Data yang dihimpun oleh Samitra Abhaya, General Koordinator Kelompok Perempuan Pro Demokrasi tahun 2001 melalui empat media, Kompas, Jawa Pos, Memo, dan Metro, menemukan 199 kasus pemerkosaan terhadap perempuan di Jawa Timur. Dengan kata lain, dalam  dua hari ada  satu  korban kekerasan seksual. Kasus terbanyak terjadi di Surabaya, yakni 65 kasus atau 32,67 persen, menyusul Sidoarjo sebanyak 22 kasus, dan Mojokerto 17 kasus. Sisanya tersebar di berbagai wilayah Jatim. Korban berusia 11-18 tahun  94 kasus (40%), di bawah 10 tahun  54 kasus (22,93 persen). Korban berstatus pelajar sebanyak 66 kasus, buruh pabrik 11 kasus, dan lainia pendidikan nya dari berbagai profesi.

--- --- ---

#### YANG DIKERJAKAN:
Tulislah kelanjutan teks tentang kasus pemerkosaan di Jawa Timur tahun 2001, dimulai sesudah kalimat terakhirnya.

#### CUPLIKAN DATA:

--- --- ---

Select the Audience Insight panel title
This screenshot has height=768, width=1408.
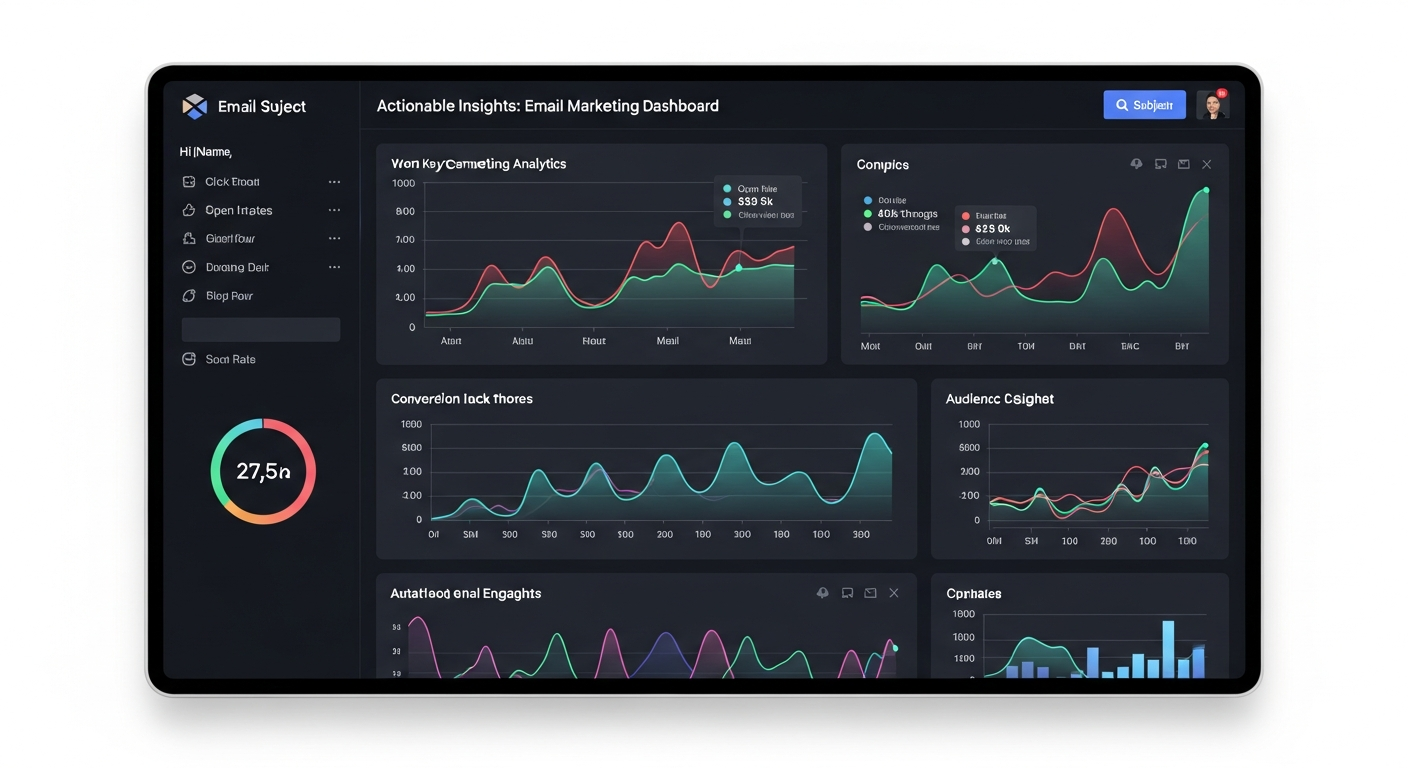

--- --- ---

#### HASIL LATIHAN:
Fenomena meningkatnya  kejahatan seksual terhadap anak-anak membuat cemas tidak hanya  orangtua, tetapi juga masyarakat. Sekolah yang diharapkan mampu menjadi benteng moral, sudah tidak berdaya membendung kekerasan seksual. Kini saatnya bagi orangtua mengambil peran dengan menjadi pendamping putera-puterinya,  dari mulai lahir sampai menuju pada kedewasaan. Anak-anak tidak hanya membutuhkan kasih sayang dengan mencukupi kebutuhan materi, tetapi mereka juga membutuhkan waktu untuk bisa menikmati kasih sayang bersama orangtua. Sayangnya banyak orangtua tak mempunyai waktu untuk anak-anaknya, seluruh waktunya dihabiskan untuk pekerjaan, aktivitas dan karier mereka. .

Peran Orangtua

Menurut kodratnya peran mendasar  orangtua adalah sebagai pendidik nilai-nilai (values) yang pertama dan utama, sebagai teman dalam perjalanan hidupnya, sebagai komunikator yang baik bagi putera-puterinya, dan sebagai panutan. Pendidikan seksual sebagai bagian yang tidak dapat dipisahkan dengan sistem nilai, menjadi tanggung jawab orangtua.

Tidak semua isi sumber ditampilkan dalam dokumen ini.